Land Use Aggregation
Our land use algorithms "aggregate" analysis across multiple satellite images to deliver a single "aggregated" land use result. In land use analysis, a single satellite image is often insufficient to cover a large area of interest, and an individual image may have cloudy areas that are not usable.
As such, the land use algorithms are configured with a start and end date for which to select satellite imagery, as well as additional imagery selection parameters. It is best to select a date range of at least 1-3 months (or even up to 1 year), depending on the amount of satellite imagery available.
During the analysis, our land use computer vision algorithms are run on all satellite images from the selection step. Cloudy parts of each image are detected and discarded.

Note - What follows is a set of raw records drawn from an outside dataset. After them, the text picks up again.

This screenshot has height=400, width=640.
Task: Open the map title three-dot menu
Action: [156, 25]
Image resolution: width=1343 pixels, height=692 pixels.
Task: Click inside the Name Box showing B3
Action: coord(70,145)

The final aggregation process then combines valid results from multiple satellite images, allowing for a single cloud-free result that will cover your AOI.
The following table summarizes the generally available land use algorithms, in terms of resolution and output:
|Algorithm||Imagery Source||Applicability||Output Classes||Output Geometry|
|Land Use (1.5m)||Airbus SPOT|
(Buildings, Roads, Forest, Grass, Water, Other)

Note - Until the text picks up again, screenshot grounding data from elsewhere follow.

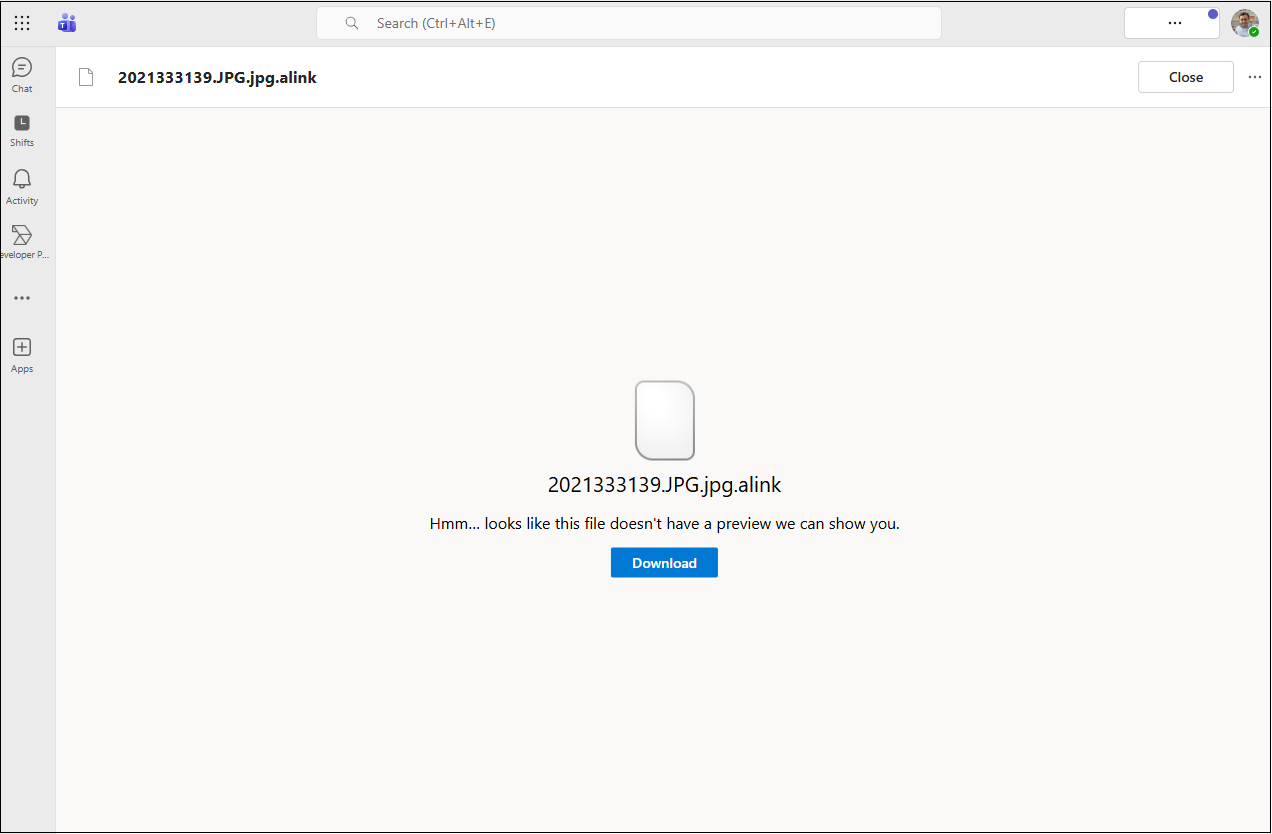Image resolution: width=1272 pixels, height=834 pixels.
Task: Open the Developer Portal app
Action: click(22, 242)
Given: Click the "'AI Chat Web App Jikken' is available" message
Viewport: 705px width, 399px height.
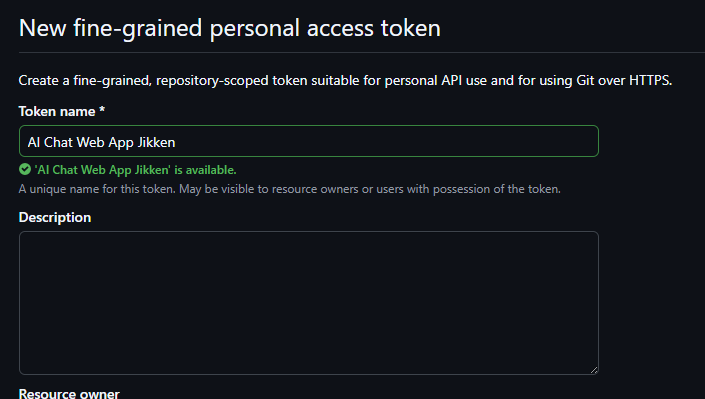Looking at the screenshot, I should point(135,170).
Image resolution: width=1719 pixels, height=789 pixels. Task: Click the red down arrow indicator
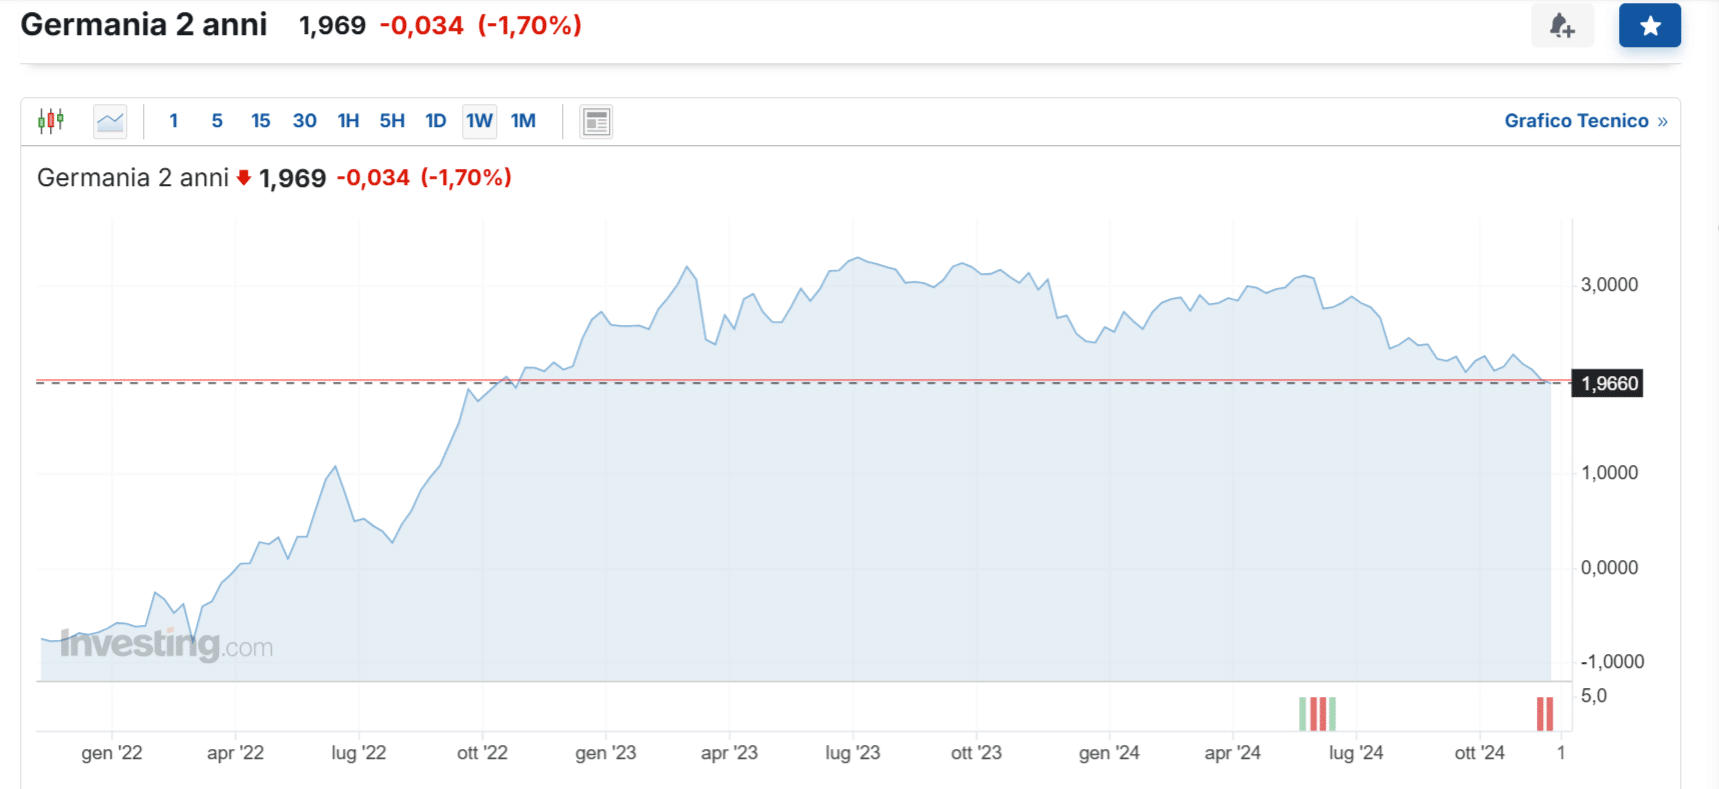point(244,178)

|Land Use (3-5m)||Planet Dove|
(Buildings, Roads, Forest, Grass, Water, Mining, Golf Course, Parking Lot, Other)
- Imagery Source: click here for more details on imagery data sources.
- Applicability: the areas and conditions under which the algorithms are expected to perform well.
- Output Classes: our land use algorithms output multi-class results
- Output Geometry: our land use algorithms output MultiPolygon geometries for each land use class
Our object detection algorithms are built to work globally, by using a training dataset that is geographically diverse. For example, the Cars algorithm is trained on satellite imagery from the Americas, Europe, Middle-East and Asia, so that it learns to recognize cars in different parts of the world (as the objects, as well as the background environment, may look different!)
Algorithms that are applicable on a "wide-area" basis mean that they are trained to distinguish the relevant objects amidst a highly variable background in the satellite imagery. This means that you do not have to worry about limiting your AOIs only to areas where you would expect the objects to appear.
For example, if using the Cars algorithm, you do not have to worry about having individual carpark AOIs - simply analyze entire facilities / AOIs and the algorithm will automatically pick out the cars in the relevant spots.